Friday, November 02, 2012

America's fucked up pundit culture in a paragraph

A thoughtful post on Deadspin about Nate Silver and the conservatives who must not accept statistical analysis ... they do not like:
In fact, we’ve reached the point in our screwed-up political media culture where the polling companies and forecasters—not the pundits, not the spokespeople, and certainly not the candidates—are the only people being evaluated rigorously on the substance of their arguments. If Nate Silver and Sam Wang screw up, their popularity will suffer as a result, and they’ll have to reconsider their models. Meanwhile, if Brooks, Jordan, Scarborough, Rubin, or Byers make another poor argument, they’ll continue to collect their paychecks as if nothing had happened.

4 comments:

pansypoo said...

if history can be rewritten, so can statistics.

gratuitous said...

And just wait: Come Nov. 7, as the highly-paid teevee people come on to report on election results, watch and see just how friggin' condescending they can be to those foolish people who thought the election was too close to call.

Why, they knew *all along* that Obama was going to blow Romney out of the water, even though the popular vote totals were kind of close.
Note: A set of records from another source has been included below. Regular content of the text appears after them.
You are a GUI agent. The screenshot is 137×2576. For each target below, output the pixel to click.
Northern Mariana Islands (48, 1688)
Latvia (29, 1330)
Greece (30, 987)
Be prepared for earnest instruction on this thing called the Electoral College, which was only just now discovered, and how it makes popular vote totals kind of irrelevant. Romney can win Utah by five votes or five skabillion votes, he still only gets five electoral votes for winning that state.

Anonymous said...

Don't think of right wing pundits of prognosticators of truth who should be measured by the accuracy of their predications and observations.

They are like tribal storytellers for a powerful tribe that worships ignorance and violence. They are highly paid to tell stories to pacify the livestock of the tribe (the low-income dumb religion-addled rube trash who keep voting for their own economic rogering) and to flatter their paymasters.

Firing them for making inaccurate predictions would be like firing a fiction writer for writing stories that aren't true.

Jennifer said...

if history can be rewritten, so can statistics.